The audit log must be stored in a secure location and should not be accessible by any individual member of the staff that is authorized to sign the audit log. The log should be updated for any of the following events:

Security incidents
Key ceremonies (Initialization, Master Key Import/Export, and Transport Key Import/Export)
HSM cloning
HSM initialization or destruction

Smart Cards

To ensure that the customers’ private keys are sufficiently protected, external customers are only able to request certificates using ActivID CMS.

ActivID CMS instructs the customer smart card to generate private keys in the smart card. ActivID CMS is responsible for securely transporting the public key to the Certificate Authority for signing, and returning the certificate to the smart card using a Global Platform Secure Channel.

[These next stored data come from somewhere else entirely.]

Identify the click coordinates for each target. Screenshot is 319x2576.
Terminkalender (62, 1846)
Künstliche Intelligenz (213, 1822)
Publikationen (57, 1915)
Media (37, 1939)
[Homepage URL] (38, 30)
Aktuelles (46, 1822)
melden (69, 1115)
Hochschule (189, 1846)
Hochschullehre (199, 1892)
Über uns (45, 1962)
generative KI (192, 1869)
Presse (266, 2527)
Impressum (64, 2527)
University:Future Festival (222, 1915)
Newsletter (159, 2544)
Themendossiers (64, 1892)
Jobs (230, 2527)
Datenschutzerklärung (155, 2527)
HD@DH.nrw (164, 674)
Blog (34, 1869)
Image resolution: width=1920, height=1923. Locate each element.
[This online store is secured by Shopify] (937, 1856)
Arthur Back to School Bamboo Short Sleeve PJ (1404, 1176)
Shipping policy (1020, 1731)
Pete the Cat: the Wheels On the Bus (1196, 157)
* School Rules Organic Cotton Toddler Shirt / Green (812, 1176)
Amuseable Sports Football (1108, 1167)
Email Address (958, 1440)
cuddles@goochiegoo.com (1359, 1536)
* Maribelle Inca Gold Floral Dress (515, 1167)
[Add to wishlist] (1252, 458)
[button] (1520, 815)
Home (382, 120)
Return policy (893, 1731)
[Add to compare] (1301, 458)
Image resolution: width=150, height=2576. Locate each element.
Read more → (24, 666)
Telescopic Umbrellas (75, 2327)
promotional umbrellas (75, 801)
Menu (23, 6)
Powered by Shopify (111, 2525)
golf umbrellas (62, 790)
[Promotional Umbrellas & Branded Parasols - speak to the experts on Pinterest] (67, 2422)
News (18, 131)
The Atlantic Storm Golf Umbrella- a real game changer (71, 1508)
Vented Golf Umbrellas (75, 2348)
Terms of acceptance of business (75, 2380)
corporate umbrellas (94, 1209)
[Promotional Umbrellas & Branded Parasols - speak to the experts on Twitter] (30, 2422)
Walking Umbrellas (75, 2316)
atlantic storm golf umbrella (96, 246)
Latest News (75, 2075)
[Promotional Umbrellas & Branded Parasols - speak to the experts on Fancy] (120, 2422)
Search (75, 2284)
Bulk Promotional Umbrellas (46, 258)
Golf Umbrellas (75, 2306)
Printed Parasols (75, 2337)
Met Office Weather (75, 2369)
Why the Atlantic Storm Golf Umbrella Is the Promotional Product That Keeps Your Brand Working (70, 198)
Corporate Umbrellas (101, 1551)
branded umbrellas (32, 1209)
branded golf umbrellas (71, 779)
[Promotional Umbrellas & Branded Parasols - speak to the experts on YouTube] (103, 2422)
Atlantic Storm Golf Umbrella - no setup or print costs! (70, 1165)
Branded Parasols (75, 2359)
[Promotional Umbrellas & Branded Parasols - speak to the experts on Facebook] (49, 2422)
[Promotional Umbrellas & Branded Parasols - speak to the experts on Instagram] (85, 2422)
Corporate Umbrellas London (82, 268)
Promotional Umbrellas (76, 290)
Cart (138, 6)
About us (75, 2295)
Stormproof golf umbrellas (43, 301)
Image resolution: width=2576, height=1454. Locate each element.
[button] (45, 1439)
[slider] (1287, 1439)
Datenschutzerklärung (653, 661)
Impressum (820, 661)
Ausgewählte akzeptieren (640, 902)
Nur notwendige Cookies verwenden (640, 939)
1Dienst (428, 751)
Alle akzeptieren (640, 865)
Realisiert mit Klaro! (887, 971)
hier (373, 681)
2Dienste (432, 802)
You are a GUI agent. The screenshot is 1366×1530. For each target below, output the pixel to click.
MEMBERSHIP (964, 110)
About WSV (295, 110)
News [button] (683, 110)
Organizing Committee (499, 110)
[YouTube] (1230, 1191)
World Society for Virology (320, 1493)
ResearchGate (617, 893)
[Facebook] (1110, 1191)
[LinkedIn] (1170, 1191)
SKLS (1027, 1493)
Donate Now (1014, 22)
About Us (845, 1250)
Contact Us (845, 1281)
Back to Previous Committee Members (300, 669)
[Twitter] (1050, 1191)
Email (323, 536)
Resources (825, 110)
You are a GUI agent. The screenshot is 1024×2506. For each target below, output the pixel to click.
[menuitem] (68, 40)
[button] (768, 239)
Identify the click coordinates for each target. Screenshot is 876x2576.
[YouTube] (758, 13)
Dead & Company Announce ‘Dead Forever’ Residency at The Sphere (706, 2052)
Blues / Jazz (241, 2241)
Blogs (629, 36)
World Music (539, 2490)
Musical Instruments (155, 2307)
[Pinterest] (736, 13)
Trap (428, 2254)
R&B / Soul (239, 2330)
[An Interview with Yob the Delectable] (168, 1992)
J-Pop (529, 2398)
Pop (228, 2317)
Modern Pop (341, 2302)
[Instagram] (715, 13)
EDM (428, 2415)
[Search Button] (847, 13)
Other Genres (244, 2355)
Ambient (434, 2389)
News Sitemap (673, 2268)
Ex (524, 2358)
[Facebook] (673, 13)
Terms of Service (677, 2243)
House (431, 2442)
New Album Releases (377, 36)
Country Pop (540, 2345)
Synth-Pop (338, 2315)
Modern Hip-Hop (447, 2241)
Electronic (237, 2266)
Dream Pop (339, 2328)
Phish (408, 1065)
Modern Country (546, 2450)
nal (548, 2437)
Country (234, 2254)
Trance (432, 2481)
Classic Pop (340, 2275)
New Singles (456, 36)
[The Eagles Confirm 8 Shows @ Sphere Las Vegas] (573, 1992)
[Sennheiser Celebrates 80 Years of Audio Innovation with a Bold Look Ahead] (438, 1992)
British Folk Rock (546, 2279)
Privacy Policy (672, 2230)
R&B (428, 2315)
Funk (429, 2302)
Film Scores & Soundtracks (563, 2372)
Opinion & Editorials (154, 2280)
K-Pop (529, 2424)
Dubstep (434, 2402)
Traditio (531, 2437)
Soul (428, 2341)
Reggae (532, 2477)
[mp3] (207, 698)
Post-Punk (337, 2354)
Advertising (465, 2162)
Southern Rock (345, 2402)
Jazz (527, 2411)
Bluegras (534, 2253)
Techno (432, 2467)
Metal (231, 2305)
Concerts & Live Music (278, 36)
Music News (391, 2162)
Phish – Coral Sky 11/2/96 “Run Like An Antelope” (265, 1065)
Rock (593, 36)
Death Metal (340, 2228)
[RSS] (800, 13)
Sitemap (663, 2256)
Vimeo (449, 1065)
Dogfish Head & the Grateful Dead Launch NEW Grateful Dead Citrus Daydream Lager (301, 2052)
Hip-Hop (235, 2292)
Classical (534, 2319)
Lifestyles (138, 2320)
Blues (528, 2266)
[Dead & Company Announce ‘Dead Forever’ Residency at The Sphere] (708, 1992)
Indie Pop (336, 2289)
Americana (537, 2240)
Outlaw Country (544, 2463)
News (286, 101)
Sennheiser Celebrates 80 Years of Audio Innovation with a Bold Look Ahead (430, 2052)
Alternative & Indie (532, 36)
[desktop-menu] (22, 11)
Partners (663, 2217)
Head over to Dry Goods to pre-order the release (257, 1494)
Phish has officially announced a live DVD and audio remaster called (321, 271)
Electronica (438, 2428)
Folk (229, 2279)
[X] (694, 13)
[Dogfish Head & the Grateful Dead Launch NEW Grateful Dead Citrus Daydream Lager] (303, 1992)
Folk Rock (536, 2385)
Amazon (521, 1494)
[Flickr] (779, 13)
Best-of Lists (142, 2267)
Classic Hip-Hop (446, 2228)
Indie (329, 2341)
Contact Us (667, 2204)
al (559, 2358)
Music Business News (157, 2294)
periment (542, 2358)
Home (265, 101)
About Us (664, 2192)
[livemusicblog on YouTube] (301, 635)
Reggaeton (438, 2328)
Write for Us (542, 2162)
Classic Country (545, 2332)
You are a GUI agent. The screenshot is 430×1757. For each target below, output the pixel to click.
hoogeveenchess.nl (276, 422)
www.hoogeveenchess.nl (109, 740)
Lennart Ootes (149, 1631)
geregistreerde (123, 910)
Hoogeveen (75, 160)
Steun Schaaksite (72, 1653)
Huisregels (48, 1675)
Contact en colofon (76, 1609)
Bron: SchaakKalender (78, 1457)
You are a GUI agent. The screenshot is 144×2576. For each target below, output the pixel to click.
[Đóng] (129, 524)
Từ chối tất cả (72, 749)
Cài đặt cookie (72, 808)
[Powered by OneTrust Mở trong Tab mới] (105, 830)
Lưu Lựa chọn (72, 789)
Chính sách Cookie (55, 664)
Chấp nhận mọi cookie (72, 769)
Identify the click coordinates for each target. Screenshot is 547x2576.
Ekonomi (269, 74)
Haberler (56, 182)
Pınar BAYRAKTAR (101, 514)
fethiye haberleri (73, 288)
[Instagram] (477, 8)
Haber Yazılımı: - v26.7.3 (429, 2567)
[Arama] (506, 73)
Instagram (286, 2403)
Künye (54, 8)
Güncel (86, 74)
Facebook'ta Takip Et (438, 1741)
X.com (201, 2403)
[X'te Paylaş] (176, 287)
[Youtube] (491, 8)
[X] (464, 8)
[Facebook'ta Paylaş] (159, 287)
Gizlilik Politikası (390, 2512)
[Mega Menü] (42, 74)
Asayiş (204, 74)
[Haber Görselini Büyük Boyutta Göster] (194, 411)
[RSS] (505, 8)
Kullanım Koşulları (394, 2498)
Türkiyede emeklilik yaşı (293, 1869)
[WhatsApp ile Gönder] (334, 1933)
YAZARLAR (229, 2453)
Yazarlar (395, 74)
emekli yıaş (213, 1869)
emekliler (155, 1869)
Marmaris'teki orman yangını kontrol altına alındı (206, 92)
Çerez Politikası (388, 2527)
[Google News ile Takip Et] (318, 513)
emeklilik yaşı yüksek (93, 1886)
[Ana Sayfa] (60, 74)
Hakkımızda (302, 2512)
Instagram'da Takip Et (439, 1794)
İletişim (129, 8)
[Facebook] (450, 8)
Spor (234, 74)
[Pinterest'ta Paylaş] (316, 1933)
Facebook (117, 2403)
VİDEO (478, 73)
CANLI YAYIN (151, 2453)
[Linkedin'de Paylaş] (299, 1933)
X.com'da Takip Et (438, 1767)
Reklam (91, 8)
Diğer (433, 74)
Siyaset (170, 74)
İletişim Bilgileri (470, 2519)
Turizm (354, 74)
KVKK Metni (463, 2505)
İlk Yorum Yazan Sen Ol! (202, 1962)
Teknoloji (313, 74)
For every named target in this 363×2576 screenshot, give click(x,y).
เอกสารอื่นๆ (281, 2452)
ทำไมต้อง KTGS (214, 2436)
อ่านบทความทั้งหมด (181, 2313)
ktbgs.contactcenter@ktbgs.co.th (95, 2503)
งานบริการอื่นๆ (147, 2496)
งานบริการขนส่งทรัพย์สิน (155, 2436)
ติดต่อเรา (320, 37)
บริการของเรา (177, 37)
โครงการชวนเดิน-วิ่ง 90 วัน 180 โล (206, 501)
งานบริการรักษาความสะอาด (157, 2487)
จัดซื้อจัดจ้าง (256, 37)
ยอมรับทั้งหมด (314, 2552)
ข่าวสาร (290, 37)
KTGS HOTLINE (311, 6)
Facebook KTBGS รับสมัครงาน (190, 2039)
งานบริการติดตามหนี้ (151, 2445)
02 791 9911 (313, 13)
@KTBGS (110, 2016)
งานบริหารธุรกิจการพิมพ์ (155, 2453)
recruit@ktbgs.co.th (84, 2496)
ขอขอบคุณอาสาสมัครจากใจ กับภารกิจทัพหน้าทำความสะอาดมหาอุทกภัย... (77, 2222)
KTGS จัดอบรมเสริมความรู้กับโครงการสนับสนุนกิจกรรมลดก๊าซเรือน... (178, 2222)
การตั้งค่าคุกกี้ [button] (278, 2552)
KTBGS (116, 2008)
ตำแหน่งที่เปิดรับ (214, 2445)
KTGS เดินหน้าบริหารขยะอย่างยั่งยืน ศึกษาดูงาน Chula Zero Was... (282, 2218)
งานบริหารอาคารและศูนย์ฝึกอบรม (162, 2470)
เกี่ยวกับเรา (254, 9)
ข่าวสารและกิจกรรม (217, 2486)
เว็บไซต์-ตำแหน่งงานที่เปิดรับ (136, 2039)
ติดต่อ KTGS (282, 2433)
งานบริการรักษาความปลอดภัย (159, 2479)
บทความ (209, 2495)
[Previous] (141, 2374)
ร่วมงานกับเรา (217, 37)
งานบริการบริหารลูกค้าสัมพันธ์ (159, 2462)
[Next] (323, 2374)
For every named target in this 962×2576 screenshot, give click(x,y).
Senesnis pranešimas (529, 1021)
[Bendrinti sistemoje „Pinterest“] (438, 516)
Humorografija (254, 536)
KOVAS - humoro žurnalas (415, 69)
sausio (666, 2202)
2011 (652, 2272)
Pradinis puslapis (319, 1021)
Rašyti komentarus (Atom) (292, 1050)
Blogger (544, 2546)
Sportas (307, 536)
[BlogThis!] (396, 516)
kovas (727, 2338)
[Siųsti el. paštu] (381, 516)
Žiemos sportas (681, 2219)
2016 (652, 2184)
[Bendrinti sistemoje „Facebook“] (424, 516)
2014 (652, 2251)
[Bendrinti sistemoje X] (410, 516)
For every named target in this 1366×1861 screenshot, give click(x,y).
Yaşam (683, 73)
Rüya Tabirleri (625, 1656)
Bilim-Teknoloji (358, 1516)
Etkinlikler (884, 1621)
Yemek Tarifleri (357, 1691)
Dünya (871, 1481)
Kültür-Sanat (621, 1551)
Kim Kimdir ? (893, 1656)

Smart cards issued by ActivID CMS are protected by Global Platform keys. Global Platform (GP) Master Keys are 3DES 112-bit keys, or AES 128 or 256-bit keys used to generate the keys for management or usage. Each GP Master Key Set is defined for a population of cards issued during the Master Key life span. GP Master Key Sets are groups of three master keys that correspond to the three keys required to open a secure channel (MAC, ENC, and KEK). These Master Keys are permanently defined in the HSM.

When a smartcard is initialized by ActivID CMS, the three GP Master Keys are replaced with new keys generated by the HSM. These new keys are generated by diversifying the GP Master Keys with the smart card serial number.

HSM Key Ceremony

For a complete description of the HSM Key ceremony, refer to Installing and Using ActivID KMS .

The HSM Key ceremony needs to be performed in a secure environment so that the GP Master Keys do not become compromised. If the Key ceremony is not performed and well-known test keys are used instead, there is a risk that an attacker could record the new card keys as they are personalized on the new card. There is also a risk that an attacker could intercept the card before it is personalized, and add their own management keys on the card.